= Task instructions =
Reproduce the part of the listing that opens with the line containing "Toggle the read aloud icon in address bar" and closes with the line containing "Action: tap(410, 238)", swapping "previous" for "next" and leaving everything else unchanged.

= Supplied information =

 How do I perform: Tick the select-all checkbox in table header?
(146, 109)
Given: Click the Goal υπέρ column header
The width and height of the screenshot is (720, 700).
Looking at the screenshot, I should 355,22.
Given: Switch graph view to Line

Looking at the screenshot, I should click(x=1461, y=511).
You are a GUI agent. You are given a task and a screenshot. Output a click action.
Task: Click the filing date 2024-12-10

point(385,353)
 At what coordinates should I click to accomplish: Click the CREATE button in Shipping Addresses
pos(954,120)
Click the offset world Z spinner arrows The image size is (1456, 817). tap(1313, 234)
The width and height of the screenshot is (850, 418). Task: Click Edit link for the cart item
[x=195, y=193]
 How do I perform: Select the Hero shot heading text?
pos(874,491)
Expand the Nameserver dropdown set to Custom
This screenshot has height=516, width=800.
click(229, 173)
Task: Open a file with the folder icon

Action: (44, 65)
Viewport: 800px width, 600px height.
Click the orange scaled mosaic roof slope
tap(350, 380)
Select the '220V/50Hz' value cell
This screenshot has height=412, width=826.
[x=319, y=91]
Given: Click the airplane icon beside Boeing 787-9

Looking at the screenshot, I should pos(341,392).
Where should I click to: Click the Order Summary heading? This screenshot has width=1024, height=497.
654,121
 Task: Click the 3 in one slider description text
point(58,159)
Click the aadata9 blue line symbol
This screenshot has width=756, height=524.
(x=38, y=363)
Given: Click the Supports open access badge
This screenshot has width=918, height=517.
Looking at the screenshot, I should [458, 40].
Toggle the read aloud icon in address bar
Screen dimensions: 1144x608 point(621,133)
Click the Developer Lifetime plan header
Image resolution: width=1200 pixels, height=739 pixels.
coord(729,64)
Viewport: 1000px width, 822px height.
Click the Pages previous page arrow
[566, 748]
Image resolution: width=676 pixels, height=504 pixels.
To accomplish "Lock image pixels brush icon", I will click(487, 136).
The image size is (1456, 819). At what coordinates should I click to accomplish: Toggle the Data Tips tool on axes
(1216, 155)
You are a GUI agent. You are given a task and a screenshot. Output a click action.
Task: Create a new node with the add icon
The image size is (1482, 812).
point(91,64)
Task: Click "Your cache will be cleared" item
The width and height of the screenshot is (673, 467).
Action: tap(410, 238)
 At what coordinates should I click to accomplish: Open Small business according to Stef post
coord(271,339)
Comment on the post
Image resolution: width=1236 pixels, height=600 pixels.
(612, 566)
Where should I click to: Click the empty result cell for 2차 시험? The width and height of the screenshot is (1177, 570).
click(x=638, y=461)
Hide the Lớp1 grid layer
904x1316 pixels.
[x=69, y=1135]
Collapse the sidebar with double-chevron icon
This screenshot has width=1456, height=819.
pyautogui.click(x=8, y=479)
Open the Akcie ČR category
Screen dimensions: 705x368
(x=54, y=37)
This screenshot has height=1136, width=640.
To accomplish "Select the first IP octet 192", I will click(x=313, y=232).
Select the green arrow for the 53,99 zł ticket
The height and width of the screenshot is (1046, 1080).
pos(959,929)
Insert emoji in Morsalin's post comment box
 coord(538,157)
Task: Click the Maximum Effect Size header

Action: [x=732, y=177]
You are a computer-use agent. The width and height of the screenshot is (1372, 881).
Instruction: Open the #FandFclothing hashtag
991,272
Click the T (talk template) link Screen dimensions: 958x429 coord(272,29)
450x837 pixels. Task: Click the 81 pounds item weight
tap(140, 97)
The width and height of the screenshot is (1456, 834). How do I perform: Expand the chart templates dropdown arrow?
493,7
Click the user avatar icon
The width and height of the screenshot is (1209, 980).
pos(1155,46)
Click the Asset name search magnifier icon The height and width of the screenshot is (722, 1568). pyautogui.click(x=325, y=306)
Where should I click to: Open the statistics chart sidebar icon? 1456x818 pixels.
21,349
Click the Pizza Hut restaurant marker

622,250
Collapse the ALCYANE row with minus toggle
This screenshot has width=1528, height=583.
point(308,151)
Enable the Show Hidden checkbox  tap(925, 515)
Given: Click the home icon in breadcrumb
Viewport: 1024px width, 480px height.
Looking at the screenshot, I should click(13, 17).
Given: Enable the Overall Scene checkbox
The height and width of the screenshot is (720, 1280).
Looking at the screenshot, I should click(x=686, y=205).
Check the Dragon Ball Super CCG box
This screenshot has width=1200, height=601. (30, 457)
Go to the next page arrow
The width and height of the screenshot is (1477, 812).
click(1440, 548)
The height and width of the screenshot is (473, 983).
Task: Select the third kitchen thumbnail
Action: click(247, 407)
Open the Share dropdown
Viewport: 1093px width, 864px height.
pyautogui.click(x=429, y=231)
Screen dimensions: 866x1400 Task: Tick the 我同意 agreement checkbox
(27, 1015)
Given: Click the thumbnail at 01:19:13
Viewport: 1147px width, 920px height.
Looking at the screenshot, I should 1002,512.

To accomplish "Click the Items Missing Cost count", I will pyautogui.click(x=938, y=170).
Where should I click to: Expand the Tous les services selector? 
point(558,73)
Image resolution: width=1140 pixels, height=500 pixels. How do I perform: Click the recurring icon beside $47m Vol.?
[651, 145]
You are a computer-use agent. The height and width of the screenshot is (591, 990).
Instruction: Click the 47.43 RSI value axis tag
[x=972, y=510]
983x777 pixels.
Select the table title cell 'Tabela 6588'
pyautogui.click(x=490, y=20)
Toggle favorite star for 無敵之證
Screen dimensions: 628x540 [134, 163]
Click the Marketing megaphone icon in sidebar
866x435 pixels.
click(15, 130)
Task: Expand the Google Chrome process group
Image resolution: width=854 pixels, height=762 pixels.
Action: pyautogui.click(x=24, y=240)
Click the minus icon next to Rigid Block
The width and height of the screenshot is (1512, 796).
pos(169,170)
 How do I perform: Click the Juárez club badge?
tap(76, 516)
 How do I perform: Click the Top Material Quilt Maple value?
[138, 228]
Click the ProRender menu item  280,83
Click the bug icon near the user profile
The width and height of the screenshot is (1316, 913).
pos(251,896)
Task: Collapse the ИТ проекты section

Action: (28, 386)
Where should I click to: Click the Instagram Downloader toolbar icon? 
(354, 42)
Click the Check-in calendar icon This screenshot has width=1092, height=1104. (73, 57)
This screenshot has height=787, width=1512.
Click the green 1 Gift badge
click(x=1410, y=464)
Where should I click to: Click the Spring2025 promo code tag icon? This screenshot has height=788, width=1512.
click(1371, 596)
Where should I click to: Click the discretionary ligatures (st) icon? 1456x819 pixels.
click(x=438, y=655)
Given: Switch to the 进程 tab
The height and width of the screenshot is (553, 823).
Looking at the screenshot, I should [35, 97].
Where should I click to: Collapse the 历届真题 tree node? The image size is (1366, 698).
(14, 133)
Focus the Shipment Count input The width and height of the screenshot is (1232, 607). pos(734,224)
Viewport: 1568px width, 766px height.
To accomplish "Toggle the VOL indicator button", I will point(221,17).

= Solution to the exercise =
Toggle the read aloud icon in address bar
Screen dimensions: 1144x608 point(621,133)
Click the Developer Lifetime plan header
Image resolution: width=1200 pixels, height=739 pixels.
coord(729,64)
Viewport: 1000px width, 822px height.
Click the Pages next page arrow
[566, 748]
Image resolution: width=676 pixels, height=504 pixels.
To accomplish "Lock image pixels brush icon", I will click(487, 136).
The image size is (1456, 819). At what coordinates should I click to accomplish: Toggle the Data Tips tool on axes
(1216, 155)
You are a GUI agent. You are given a task and a screenshot. Output a click action.
Task: Create a new node with the add icon
The image size is (1482, 812).
point(91,64)
Task: Click "Your cache will be cleared" item
The width and height of the screenshot is (673, 467).
Action: tap(410, 238)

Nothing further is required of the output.